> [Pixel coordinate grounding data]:
......

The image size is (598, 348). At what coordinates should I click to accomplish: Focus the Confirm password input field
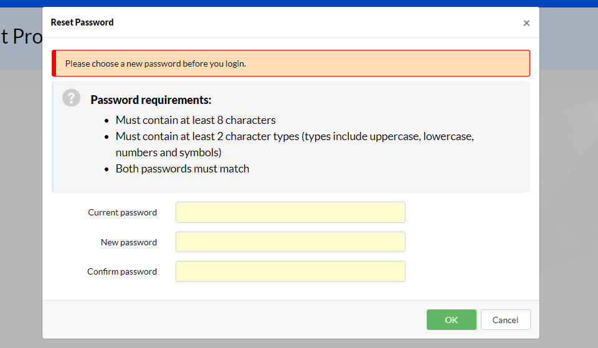(290, 271)
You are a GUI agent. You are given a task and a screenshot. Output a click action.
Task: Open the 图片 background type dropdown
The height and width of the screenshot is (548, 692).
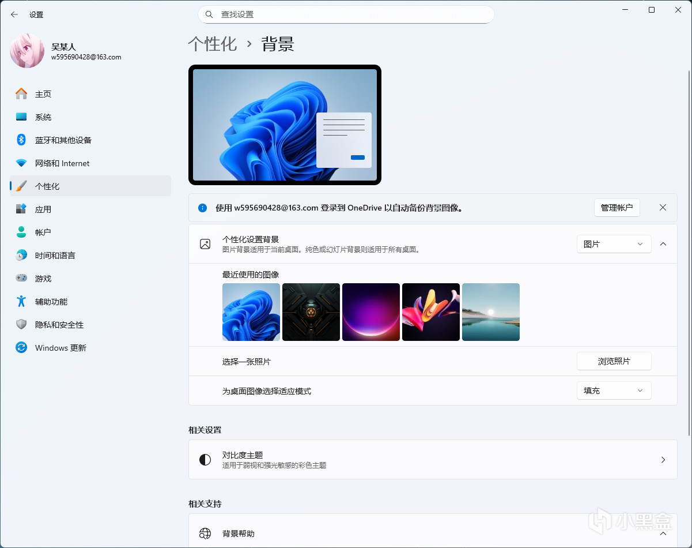pos(614,244)
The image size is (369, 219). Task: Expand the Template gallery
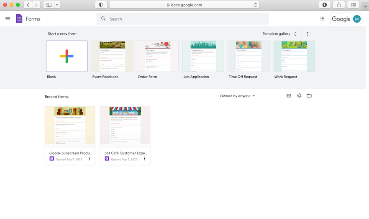tap(279, 34)
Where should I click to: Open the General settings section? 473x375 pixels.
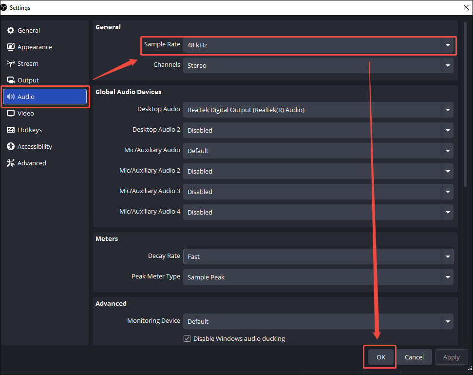coord(29,30)
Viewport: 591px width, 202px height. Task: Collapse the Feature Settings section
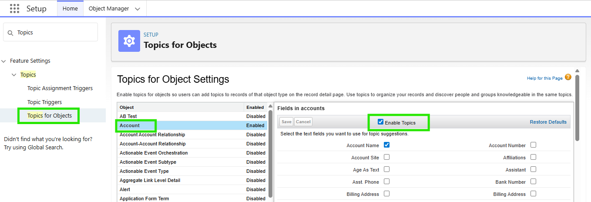[4, 61]
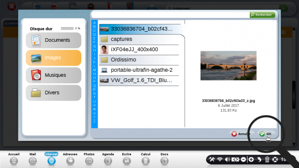The width and height of the screenshot is (299, 168).
Task: Open the Accueil home item
Action: [x=14, y=159]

......

> [Aim of the exercise]: Starting at the line containing "Task: Open the 图片 background type dropdown", output every remaining line of the records above exactly, the last one included. Nothing else belongs in the output, and no pictures either.

> [Result below]:
Task: Open the 图片 background type dropdown
The height and width of the screenshot is (548, 692).
pos(614,244)
The image size is (369, 219). Task: Expand the Template gallery
tap(279, 34)
Where should I click to: Open the General settings section? 473x375 pixels.
coord(29,30)
Viewport: 591px width, 202px height. Task: Collapse the Feature Settings section
[4, 61]
The width and height of the screenshot is (299, 168).
Task: Open the Accueil home item
Action: [x=14, y=159]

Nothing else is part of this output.